*Task:*
Each line from the beginning of the data below through the line containing "written-pattern (555, 623)" should be repeated exactly, please.

Stored records
☆ ☆ ☆ ☆ ☆

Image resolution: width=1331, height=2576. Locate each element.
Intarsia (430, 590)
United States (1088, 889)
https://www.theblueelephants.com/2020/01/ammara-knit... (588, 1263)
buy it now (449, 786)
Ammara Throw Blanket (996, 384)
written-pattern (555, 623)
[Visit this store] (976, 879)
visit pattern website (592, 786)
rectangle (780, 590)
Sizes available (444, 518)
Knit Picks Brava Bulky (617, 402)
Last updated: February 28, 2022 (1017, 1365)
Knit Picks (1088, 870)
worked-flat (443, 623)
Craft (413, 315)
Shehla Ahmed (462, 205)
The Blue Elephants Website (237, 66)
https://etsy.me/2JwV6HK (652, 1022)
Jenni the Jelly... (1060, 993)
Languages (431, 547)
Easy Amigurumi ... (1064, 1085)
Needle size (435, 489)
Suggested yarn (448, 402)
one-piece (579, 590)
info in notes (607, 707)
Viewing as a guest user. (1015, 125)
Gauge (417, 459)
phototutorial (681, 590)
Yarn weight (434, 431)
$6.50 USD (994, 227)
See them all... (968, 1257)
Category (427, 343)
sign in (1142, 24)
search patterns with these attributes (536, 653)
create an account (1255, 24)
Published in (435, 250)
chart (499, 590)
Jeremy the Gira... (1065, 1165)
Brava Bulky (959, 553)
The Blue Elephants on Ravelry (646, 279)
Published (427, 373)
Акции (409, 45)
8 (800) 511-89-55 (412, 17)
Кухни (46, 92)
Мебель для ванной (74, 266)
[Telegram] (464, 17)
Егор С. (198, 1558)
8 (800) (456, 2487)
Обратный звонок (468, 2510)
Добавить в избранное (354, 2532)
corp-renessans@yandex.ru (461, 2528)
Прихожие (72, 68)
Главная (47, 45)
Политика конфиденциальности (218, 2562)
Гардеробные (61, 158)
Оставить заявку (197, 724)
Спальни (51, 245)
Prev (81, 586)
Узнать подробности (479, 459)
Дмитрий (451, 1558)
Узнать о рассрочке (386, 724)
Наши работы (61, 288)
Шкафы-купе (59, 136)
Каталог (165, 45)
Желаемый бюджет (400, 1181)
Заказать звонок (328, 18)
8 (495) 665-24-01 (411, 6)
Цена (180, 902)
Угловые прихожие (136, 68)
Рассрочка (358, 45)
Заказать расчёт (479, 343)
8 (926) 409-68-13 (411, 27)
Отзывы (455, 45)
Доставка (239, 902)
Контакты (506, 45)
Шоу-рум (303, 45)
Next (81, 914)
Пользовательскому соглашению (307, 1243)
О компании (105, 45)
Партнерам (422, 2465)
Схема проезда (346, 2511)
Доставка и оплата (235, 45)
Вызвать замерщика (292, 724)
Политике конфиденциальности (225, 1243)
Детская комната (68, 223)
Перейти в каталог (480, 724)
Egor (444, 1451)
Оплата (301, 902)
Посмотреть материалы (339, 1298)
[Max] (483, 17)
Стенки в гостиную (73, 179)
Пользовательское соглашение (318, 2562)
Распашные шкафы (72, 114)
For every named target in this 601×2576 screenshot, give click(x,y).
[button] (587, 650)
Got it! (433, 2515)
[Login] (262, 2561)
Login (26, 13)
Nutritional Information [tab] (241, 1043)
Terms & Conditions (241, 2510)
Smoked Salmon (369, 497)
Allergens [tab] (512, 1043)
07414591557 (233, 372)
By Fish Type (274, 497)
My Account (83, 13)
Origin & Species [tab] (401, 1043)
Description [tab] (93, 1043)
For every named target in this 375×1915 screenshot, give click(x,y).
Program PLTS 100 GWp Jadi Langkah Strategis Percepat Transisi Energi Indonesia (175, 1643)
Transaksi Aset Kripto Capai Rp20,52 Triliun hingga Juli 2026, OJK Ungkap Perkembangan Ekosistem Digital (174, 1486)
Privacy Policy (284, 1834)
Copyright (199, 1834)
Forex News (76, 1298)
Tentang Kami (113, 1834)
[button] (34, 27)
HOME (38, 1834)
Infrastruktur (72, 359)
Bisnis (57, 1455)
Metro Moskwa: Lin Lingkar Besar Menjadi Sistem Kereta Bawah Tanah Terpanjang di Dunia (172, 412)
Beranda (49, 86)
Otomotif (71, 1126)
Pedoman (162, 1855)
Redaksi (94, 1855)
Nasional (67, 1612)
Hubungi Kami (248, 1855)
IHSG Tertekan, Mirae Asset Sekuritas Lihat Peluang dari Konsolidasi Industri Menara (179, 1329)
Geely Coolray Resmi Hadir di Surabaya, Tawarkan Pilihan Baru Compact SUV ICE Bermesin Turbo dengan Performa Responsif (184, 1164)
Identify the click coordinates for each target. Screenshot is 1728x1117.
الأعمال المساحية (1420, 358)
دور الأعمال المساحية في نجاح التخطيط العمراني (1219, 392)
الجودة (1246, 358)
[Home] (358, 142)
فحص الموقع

☆ ☆ ☆ ☆ ☆

*Exercise answer:*
Image resolution: width=1331, height=2576. Locate each element.
Intarsia (430, 590)
United States (1088, 889)
https://www.theblueelephants.com/2020/01/ammara-knit... (588, 1263)
buy it now (449, 786)
Ammara Throw Blanket (996, 384)
written-pattern (555, 623)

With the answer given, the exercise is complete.